## RECORDS PROVIDED
■ ■ ■ ■ ■

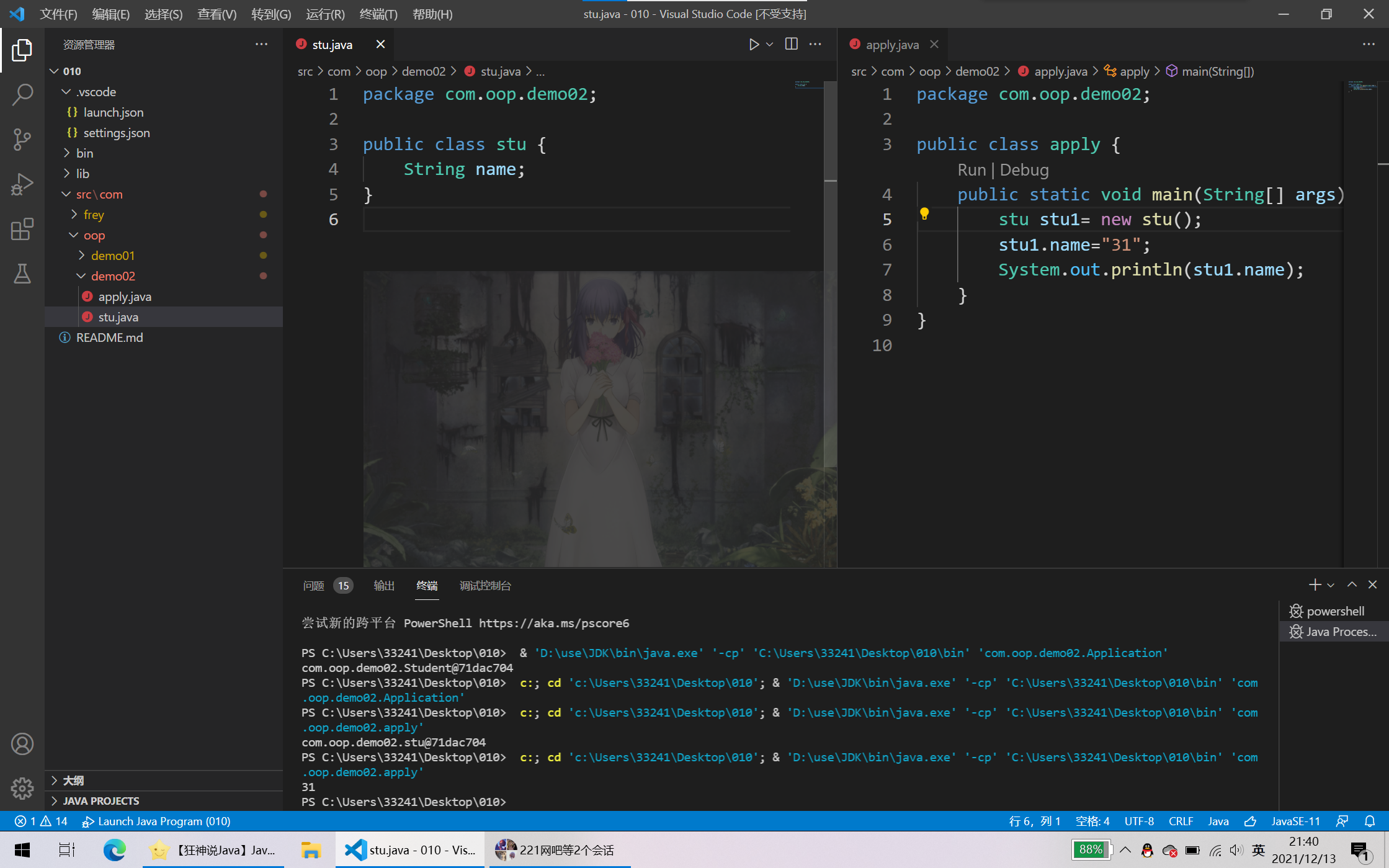Open notifications bell in status bar

pyautogui.click(x=1370, y=821)
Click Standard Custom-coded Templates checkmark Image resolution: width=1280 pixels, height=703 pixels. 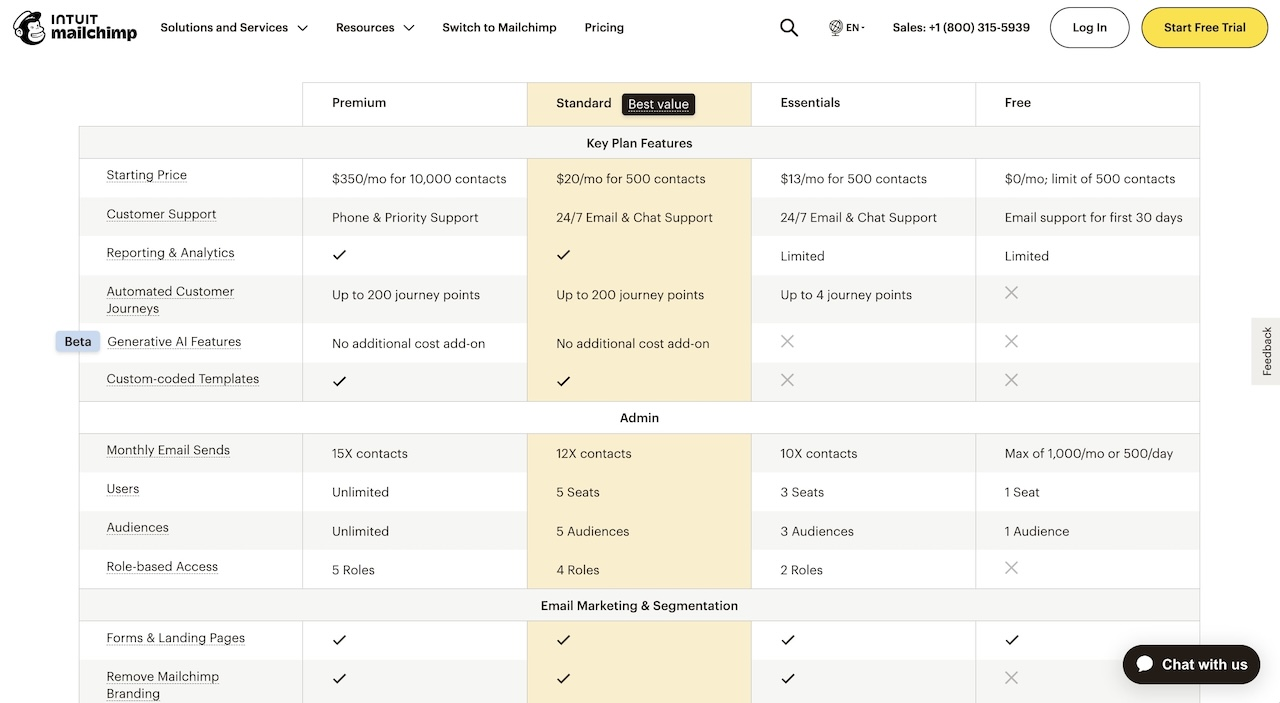564,381
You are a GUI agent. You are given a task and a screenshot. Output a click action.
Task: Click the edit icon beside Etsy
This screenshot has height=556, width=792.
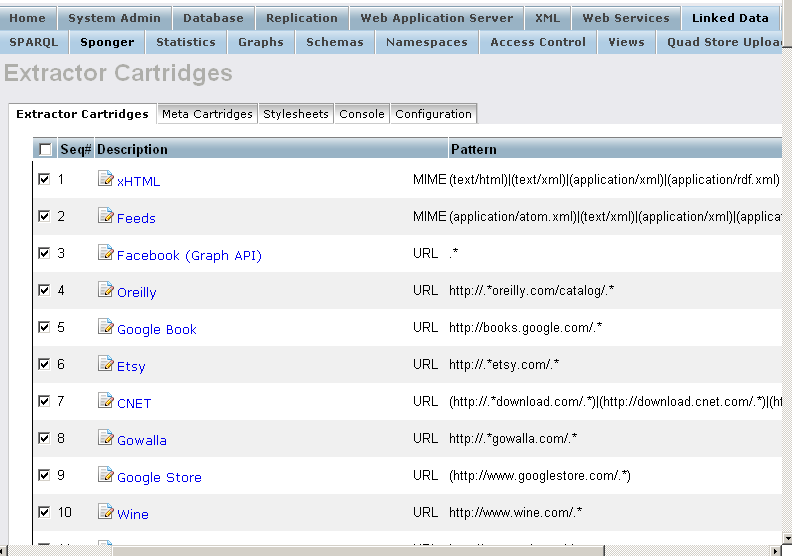[x=106, y=365]
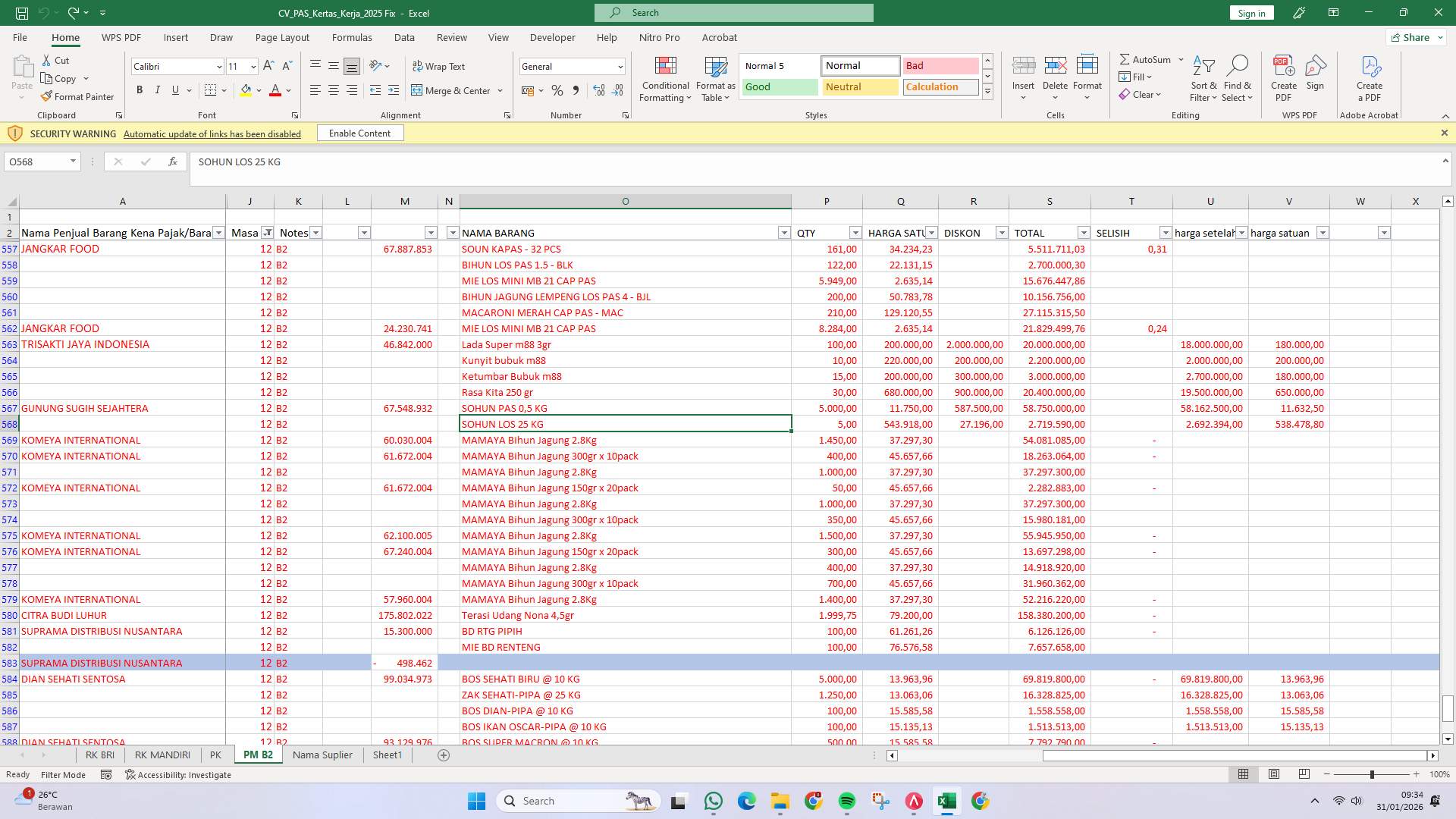The image size is (1456, 819).
Task: Click the Create PDF icon
Action: [x=1283, y=72]
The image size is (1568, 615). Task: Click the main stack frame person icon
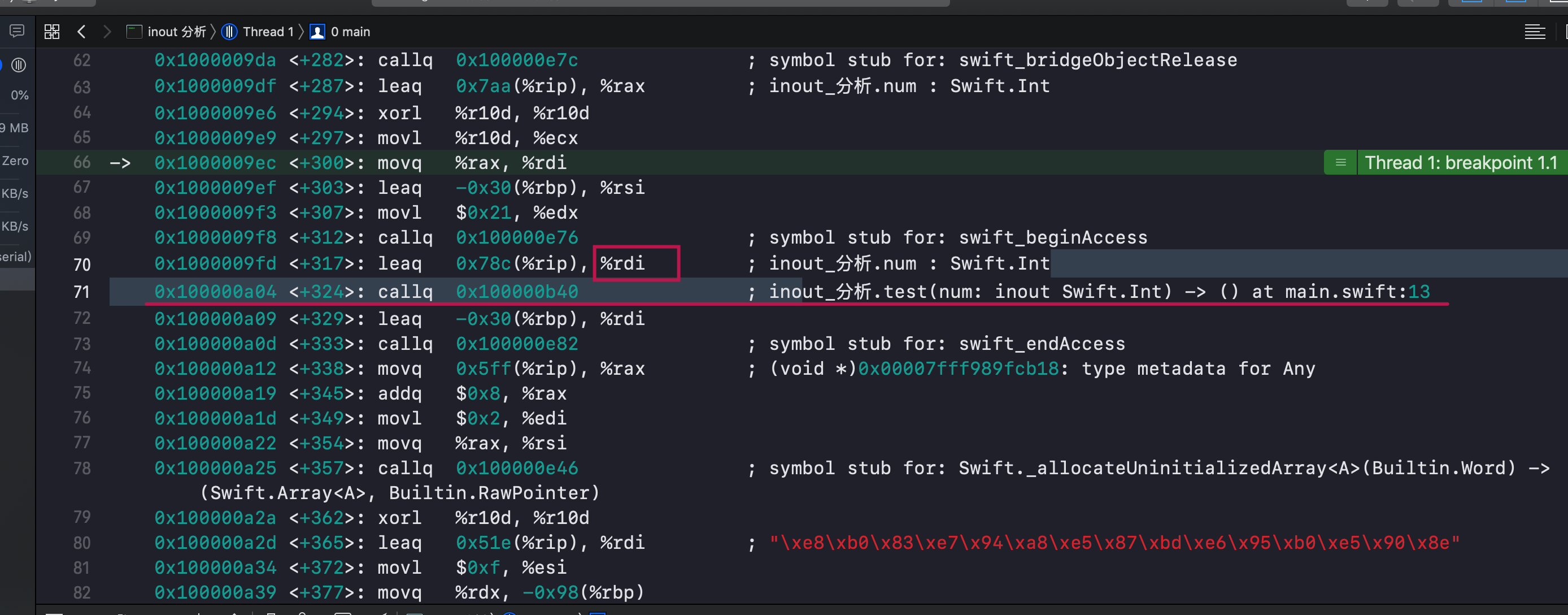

■ ■ ■ ■ ■

Pick out every line of the material above that contains the string "icon", matching case exactly.

## RESULT
Task: Click the edit icon beside Etsy
Task: Click the Create PDF icon
The image size is (1568, 615). Task: Click the main stack frame person icon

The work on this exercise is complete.